SHORT TASK A | In the post about Google, Microsoft, and Yahoo, what did Yahoo launch on Sep 16, 2007?
SHORT TASK B | Repeat the post from "Oct 1, 2007Yahoo" up to and including "advertising platforms. Hmmmm.", substituting "passing trend" for "fad".

EXTRACT |
....................

Showing posts with label Search. Show all posts
Showing posts with label Search. Show all posts

Tuesday, October 2, 2007

Google, Microsoft, and Yahoo - interesting synchronicity

I could not help, but notice an interesting synchronicity between the various announcements and news clips about these three firms in the last 2-3 weeks or so:


Sep 9, 2007Microsoft fails to win ISO approval for OOXML. A review of detailed country comments does, however, show that they are likely going to succeed in the next round in March 2008.
Sep 16, 2007Yahoo launches Mash - a new social networking site designed to compete with Facebook.
Sep 17, 2007Google adds slide-show/presentation application to Google Documents in an effort to increase competition with Microsoft Office.
Sep 24, 2007The The Wall Street Journal reported that Microsoft is in talks with Facebook to acquire a 5% stake in the social networking site.
Sep 27, 2007Microsoft announced an updated Search capability in the Live Search engine. Incidentally it is also Google's 9th birthday.
Sep 30, 2007Microsoft unveils its answer to Google Docs called Office Live Workspaces.
Oct 1, 2007Yahoo announced a new Search Assist function to improve Yahoo Search.
Oct 2, 2007Steve Ballmer speaks in Europe and says that the craze for individual social networks such as Facebook risks being exposed as a "fad". UPDATE: Robert Scoble responds that Steve Ballmer doesn't "get" social networking.

Office, Social Networking, Search, Office, Social Networking, Search, ... — is it just me, or is there some kind of pattern here?

And it all seems to revolve around online advertising platforms. Hmmmm.

....................

(Data on locating visible targets)
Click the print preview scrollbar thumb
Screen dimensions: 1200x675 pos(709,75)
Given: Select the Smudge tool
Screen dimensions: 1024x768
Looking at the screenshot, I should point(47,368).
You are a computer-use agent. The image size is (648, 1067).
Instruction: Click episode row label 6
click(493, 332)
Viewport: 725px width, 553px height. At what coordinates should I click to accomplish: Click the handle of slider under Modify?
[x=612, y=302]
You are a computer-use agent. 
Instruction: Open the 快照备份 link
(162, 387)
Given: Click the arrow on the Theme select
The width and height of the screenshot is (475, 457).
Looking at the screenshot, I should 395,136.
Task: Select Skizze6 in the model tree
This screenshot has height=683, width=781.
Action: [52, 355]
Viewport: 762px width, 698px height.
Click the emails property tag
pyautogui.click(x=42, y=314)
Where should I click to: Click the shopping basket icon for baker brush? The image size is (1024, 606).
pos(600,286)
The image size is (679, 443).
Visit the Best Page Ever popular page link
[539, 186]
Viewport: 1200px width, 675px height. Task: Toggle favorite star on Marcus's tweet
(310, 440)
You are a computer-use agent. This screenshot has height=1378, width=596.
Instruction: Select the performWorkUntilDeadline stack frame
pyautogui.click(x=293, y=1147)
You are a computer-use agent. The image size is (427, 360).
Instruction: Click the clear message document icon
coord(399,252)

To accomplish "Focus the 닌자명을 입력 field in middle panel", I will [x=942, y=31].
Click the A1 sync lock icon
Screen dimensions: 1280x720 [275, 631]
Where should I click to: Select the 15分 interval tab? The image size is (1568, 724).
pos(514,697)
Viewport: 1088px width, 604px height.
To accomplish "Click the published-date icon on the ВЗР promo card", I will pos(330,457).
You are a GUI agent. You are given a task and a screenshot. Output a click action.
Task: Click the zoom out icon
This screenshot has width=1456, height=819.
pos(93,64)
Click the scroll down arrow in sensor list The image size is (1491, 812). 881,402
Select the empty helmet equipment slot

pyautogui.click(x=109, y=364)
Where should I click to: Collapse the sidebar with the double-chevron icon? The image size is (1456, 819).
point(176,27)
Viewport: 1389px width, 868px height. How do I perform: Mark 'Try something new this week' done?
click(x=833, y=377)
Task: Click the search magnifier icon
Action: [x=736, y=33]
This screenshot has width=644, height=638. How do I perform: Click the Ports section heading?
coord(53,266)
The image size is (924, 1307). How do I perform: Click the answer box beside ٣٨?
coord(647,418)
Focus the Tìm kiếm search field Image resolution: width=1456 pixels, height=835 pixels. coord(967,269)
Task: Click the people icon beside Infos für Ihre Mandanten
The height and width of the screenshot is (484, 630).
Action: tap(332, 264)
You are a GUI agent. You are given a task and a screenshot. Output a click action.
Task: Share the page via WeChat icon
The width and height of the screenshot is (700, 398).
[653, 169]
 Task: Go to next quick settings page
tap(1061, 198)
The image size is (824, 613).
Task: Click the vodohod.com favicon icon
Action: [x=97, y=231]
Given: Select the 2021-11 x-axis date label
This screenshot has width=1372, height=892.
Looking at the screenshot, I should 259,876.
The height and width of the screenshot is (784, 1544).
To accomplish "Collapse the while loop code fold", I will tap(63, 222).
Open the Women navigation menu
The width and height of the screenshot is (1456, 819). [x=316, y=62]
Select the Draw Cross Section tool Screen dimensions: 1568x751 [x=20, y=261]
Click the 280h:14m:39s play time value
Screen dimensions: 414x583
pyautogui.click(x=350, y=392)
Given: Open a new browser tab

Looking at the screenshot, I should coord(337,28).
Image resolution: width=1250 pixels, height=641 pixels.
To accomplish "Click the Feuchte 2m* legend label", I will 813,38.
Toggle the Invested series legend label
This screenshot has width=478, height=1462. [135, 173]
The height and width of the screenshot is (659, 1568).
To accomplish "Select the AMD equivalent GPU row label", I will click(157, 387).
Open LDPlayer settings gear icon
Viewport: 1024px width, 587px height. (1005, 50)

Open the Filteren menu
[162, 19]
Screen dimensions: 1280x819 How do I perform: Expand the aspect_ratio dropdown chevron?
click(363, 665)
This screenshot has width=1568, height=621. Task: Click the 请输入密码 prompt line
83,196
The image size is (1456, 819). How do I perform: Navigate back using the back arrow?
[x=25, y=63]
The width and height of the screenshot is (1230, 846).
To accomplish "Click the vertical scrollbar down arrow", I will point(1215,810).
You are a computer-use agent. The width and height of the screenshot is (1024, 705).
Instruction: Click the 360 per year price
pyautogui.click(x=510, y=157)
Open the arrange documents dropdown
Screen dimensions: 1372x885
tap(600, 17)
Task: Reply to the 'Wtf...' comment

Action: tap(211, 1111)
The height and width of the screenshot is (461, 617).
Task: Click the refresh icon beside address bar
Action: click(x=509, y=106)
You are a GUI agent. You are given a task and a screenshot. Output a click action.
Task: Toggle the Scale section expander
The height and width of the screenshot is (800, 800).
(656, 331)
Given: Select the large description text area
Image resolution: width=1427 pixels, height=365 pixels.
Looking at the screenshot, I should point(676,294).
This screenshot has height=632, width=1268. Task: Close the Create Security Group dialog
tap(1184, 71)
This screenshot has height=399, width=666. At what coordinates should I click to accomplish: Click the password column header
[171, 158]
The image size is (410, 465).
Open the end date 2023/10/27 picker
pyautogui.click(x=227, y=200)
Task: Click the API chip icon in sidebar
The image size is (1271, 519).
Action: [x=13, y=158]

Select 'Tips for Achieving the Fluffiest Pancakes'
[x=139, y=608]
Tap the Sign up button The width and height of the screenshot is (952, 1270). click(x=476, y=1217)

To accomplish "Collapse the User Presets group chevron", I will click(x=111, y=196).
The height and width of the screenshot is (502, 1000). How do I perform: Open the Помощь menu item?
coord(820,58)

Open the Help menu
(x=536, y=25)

....................

COMPLETE ANSWER A | Mash, a new social networking site designed to compete with Facebook.

COMPLETE ANSWER B |
Oct 1, 2007Yahoo announced a new Search Assist function to improve Yahoo Search.
Oct 2, 2007Steve Ballmer speaks in Europe and says that the craze for individual social networks such as Facebook risks being exposed as a "passing trend". UPDATE: Robert Scoble responds that Steve Ballmer doesn't "get" social networking.

Office, Social Networking, Search, Office, Social Networking, Search, ... — is it just me, or is there some kind of pattern here?

And it all seems to revolve around online advertising platforms. Hmmmm.